In our society we have post-modernism somewhere, where you are what you buy. If you are not buying you are the product. So, we’ve got more mortgages, people working for bricks again. We’re back to Egypt. Post-modernism is a load of rubbish. We’ve got church attendance going down and anti-depressants going up. We medicate fear. But we have a solution in the church. The solution is “Don’t be afraid”.

God gives a clue early on of what the ministry of an Anglican clergy is going to be about – it is about moving the font.

What happens with all of our initiatives is something called the dip. The priest announces a new initiative. The congregation gathers around and says, “That is one of the best initiatives you have ever announced.” But they do nothing and everything goes into a dip, and so soon we have to have a new initiative.

But in the biblical story, everything starts to happen in the dip. It is through rejection, through things going wrong, that we will find transformation. Discipleship is valley and hill. It is in the valley that there is the potential for us to be transformed into the likeness of who God intends us to be.

The problem that the Diocese of BC has is that we’re not hearing enough “No’s”. We are not getting enough rejections. What God is after is transformation. It’s when things go wrong that there is the potential of being conformed into the likeness of Christ.

In the zone of the unknown – run towards your fears.

If things go well, enjoy it. If things go badly, expect God. The only way God can get our attention is when things go wrong.

Peace – Let not your heart be troubled.

Wayne Gretzky – possible greatest ice hockey player ever. He scored 897 goals. Played 1,450 games. He scored a goal every 99 minutes.

I’m not saying it’s going to take 99 invitations to find a “yes” but we have given up. We have to cast a lot of seed invitation util it finally lands on good soil. If we keep going it will always find good soil.

The Chinese have a saying about identity – it is like a three part mirror – it is about how we see ourselves, how others see us, but the truth is how God sees us. we allow

“In the midst of winter I finally learned that there was in me an invincible summer.” (Albert Camus)

“The truth sets you free” unfortunately it makes you miserable before it sets you free.

It is impossible to treat a man or woman what they think they already know.

It is normally one small change in our lives, one small change of thinking that transforms and renews.

Who invited you? Around the world I hear: It was this gorgeous girl in the youth group. But for the vast majority, they were never invited.

God uses ordinary stuff. We have to re-remember our own invitation story.

Some research about Anglicans has been done that show that we are mostly neo-natal Christians. The first words out of the mouth of neo-natal Anglicans are “And also with you.”

Study invitation, practice it, and teach each other what happened.

How to overcome the wounds of the past?

All church leaders have wounds in this area, otherwise we would be doing more in the area of welcoming.
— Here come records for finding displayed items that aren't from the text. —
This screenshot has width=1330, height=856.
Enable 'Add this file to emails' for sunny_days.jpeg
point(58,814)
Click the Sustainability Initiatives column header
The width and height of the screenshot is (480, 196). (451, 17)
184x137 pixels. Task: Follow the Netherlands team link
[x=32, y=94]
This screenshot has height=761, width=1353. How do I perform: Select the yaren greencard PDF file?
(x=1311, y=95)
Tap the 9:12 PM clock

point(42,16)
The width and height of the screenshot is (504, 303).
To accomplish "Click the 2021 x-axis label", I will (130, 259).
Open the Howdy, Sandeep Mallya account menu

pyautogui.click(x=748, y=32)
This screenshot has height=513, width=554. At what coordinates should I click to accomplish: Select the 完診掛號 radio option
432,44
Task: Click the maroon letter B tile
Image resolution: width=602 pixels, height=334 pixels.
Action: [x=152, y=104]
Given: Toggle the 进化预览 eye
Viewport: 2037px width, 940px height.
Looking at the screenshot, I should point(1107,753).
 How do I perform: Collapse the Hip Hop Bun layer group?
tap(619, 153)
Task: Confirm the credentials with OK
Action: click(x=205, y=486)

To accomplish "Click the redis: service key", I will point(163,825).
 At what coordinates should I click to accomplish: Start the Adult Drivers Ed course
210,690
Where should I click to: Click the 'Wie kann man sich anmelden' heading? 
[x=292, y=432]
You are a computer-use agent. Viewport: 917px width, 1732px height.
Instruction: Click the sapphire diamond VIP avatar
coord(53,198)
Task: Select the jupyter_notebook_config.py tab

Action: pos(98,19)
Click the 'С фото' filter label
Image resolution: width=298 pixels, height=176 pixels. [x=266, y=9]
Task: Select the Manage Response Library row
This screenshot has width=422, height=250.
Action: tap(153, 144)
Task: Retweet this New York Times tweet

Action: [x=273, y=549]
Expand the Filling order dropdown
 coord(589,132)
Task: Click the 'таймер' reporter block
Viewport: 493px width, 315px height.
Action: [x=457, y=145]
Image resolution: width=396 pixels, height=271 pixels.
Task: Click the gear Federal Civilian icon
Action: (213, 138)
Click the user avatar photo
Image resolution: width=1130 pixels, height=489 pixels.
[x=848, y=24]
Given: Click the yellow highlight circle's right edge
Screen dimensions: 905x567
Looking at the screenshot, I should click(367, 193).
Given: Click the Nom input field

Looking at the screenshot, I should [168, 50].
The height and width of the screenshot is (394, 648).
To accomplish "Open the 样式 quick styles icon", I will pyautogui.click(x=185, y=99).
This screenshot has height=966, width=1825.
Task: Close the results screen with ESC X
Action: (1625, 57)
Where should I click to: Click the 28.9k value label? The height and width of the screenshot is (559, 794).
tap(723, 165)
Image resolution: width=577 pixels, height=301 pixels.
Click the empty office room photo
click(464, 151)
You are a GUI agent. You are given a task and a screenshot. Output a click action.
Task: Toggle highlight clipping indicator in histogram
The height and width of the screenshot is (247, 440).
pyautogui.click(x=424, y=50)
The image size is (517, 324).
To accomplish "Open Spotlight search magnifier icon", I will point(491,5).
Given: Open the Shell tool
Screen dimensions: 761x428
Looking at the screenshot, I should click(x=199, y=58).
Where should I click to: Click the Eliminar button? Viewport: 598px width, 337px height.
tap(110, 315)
Excuses I have received for parishes not doing back to Church Sunday again:

“St. Paul’s has been part of this once before (before I came) and it wasn’t very ‘successful’ – probably because they’re dreadful at inviting people”

(God always gives an answer, but we don’t want to hear the answer.)

“Back to Church Sunday is not our preferred medium for mission.”

“We need to give this a rest as our people are a bit tired inviting once a year.”

“This will only work if someone spends 1000′s of pounds on national publicity.”

The antidote is to Embrace Failure.

When it looks like death it’s probably life. If you want to succeed more fail more.